|Year : 2013 | Volume
| Issue : 2 | Page : 86-89
Retromolar canal as observed on cone-beam computed tomography: Report of two cases with clinical importance
Ahmet Ercan Sekerci, Yildiray Sisman, Mehtap Arikan Payveren
Department of Maxillofacial Radiology, Faculty of Dentistry, Erciyes University, Kayseri, Turkey
|Date of Web Publication||21-Oct-2013|
Ahmet Ercan Sekerci
Department of Oral and Maxillofacial Radiology, Faculty of Dentistry, Erciyes University, 38039, Kayseri
Source of Support: None, Conflict of Interest: None
The retromolar canal (RMC) is an anatomical structure of the mandible with the clinical importance for surgical procedures such as impacted molar extraction and sagittal split ramus osteotomy. Since the RMC has omitted in anatomical textbooks and has rarely been reported in the dental literature, awareness of this condition is important. The aim of this study was to describe two cases of RMC and foramen on the basis of cone beam computed tomography images: One in a 53-year-old female and the other in a 64-year-old female. The authors believe that the present study will aid to the confirmation of the "RMC;" thus, permitting the planning of surgery with a lower risk of surgical damage.

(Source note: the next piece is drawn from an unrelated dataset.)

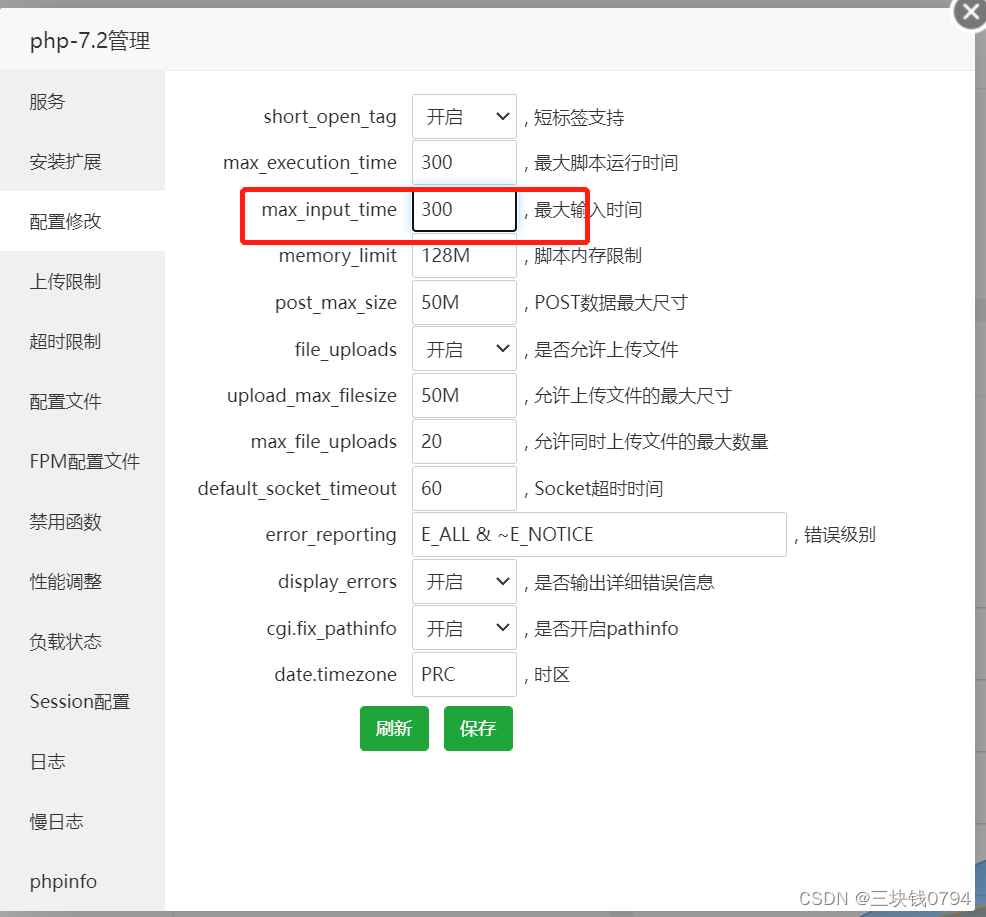Screen dimensions: 986x917
Task: Open the 安装扩展 section
Action: pyautogui.click(x=62, y=161)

Keywords: Accessory innervation, mandibular anatomy, retromolar canal, retromolar foramen
|How to cite this article:|
Sekerci AE, Sisman Y, Payveren MA. Retromolar canal as observed on cone-beam computed tomography: Report of two cases with clinical importance. J Oral Maxillofac Radiol 2013;1:86-9
|How to cite this URL:|
Sekerci AE, Sisman Y, Payveren MA. Retromolar canal as observed on cone-beam computed tomography: Report of two cases with clinical importance. J Oral Maxillofac Radiol [serial online] 2013 [cited 2019 Aug 21];1:86-9. Available from: http://www.joomr.org/text.asp?2013/1/2/86/120130
| Introduction|| |
The retromolar canal (RMC) is a rare anatomic variation found in the retromolar triangle, a small triangular-shaped region posterior to the third molar tooth in the mandible.  Identifying the position and configuration of mandibular canal variations are important in surgical procedures including sagittal split osteotomy, removal of impacted third molars and implant placement.  The neurovascular content of the mandibular RMC is very important for surgical procedures involving the retromolar area. 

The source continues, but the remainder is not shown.